Format every line of the items below as a numbered list, omitting all blank lines.

start Extracted data

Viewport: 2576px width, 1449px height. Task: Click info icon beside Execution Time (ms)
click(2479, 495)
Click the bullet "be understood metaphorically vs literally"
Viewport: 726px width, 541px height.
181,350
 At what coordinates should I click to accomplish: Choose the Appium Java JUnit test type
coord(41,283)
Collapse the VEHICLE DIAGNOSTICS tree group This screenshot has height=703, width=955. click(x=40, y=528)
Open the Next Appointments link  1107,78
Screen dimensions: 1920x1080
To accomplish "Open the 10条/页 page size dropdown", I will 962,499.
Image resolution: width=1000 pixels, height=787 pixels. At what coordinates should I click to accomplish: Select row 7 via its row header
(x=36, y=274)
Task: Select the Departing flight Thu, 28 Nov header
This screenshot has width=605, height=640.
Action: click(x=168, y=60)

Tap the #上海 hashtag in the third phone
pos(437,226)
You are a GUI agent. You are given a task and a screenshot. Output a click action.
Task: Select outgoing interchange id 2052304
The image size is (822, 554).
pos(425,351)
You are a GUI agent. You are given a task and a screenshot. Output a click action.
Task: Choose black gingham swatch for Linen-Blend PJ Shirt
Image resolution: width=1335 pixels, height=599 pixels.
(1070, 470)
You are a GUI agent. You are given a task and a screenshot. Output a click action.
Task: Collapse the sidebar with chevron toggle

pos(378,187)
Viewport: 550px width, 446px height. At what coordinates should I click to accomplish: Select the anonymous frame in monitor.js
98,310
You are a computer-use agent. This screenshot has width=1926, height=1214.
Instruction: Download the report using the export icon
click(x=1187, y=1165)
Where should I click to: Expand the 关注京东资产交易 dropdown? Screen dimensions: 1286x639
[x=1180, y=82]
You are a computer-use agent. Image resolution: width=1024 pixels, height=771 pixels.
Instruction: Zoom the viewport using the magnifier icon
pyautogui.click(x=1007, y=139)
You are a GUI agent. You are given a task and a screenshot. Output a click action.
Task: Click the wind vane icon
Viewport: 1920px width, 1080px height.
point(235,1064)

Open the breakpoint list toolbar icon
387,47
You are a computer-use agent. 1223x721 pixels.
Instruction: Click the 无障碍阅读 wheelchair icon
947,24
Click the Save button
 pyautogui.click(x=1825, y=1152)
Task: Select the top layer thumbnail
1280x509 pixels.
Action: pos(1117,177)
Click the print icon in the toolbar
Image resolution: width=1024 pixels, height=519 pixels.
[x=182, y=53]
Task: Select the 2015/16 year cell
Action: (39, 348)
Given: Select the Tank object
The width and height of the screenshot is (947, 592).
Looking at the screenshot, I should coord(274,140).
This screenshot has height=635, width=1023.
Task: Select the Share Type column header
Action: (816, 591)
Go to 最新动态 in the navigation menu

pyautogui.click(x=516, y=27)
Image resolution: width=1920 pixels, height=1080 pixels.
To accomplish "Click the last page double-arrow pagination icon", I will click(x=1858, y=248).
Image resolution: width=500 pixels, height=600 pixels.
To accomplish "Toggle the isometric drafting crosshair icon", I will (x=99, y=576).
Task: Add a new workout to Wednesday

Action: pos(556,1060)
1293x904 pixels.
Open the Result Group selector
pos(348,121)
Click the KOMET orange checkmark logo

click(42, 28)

end Extracted data

Response below
1. Viewport: 2576px width, 1449px height. Task: Click info icon beside Execution Time (ms)
2. click(2479, 495)
3. Click the bullet "be understood metaphorically vs literally"
4. Viewport: 726px width, 541px height.
5. 181,350
6.  At what coordinates should I click to accomplish: Choose the Appium Java JUnit test type
7. coord(41,283)
8. Collapse the VEHICLE DIAGNOSTICS tree group This screenshot has height=703, width=955. click(x=40, y=528)
9. Open the Next Appointments link  1107,78
10. Screen dimensions: 1920x1080
11. To accomplish "Open the 10条/页 page size dropdown", I will 962,499.
12. Image resolution: width=1000 pixels, height=787 pixels. At what coordinates should I click to accomplish: Select row 7 via its row header
13. (x=36, y=274)
14. Task: Select the Departing flight Thu, 28 Nov header
15. This screenshot has width=605, height=640.
16. Action: click(x=168, y=60)
17. Tap the #上海 hashtag in the third phone
18. pos(437,226)
19. You are a GUI agent. You are given a task and a screenshot. Output a click action.
20. Task: Select outgoing interchange id 2052304
21. The image size is (822, 554).
22. pos(425,351)
23. You are a GUI agent. You are given a task and a screenshot. Output a click action.
24. Task: Choose black gingham swatch for Linen-Blend PJ Shirt
25. Image resolution: width=1335 pixels, height=599 pixels.
26. (1070, 470)
27. You are a GUI agent. You are given a task and a screenshot. Output a click action.
28. Task: Collapse the sidebar with chevron toggle
29. pos(378,187)
30. Viewport: 550px width, 446px height. At what coordinates should I click to accomplish: Select the anonymous frame in monitor.js
31. 98,310
32. You are a computer-use agent. This screenshot has width=1926, height=1214.
33. Instruction: Download the report using the export icon
34. click(x=1187, y=1165)
35. Where should I click to: Expand the 关注京东资产交易 dropdown? Screen dimensions: 1286x639
36. [x=1180, y=82]
37. You are a computer-use agent. Image resolution: width=1024 pixels, height=771 pixels.
38. Instruction: Zoom the viewport using the magnifier icon
39. pyautogui.click(x=1007, y=139)
40. You are a GUI agent. You are given a task and a screenshot. Output a click action.
41. Task: Click the wind vane icon
42. Viewport: 1920px width, 1080px height.
43. point(235,1064)
44. Open the breakpoint list toolbar icon
45. 387,47
46. You are a computer-use agent. 1223x721 pixels.
47. Instruction: Click the 无障碍阅读 wheelchair icon
48. 947,24
49. Click the Save button
50.  pyautogui.click(x=1825, y=1152)
51. Task: Select the top layer thumbnail
52. 1280x509 pixels.
53. Action: pos(1117,177)
54. Click the print icon in the toolbar
55. Image resolution: width=1024 pixels, height=519 pixels.
56. [x=182, y=53]
57. Task: Select the 2015/16 year cell
58. Action: (39, 348)
59. Given: Select the Tank object
60. The width and height of the screenshot is (947, 592).
61. Looking at the screenshot, I should coord(274,140).
62. This screenshot has height=635, width=1023.
63. Task: Select the Share Type column header
64. Action: (816, 591)
65. Go to 最新动态 in the navigation menu
66. pyautogui.click(x=516, y=27)
67. Image resolution: width=1920 pixels, height=1080 pixels.
68. To accomplish "Click the last page double-arrow pagination icon", I will click(x=1858, y=248).
69. Image resolution: width=500 pixels, height=600 pixels.
70. To accomplish "Toggle the isometric drafting crosshair icon", I will (x=99, y=576).
71. Task: Add a new workout to Wednesday
72. Action: pos(556,1060)
73. 1293x904 pixels.
74. Open the Result Group selector
75. pos(348,121)
76. Click the KOMET orange checkmark logo
77. click(42, 28)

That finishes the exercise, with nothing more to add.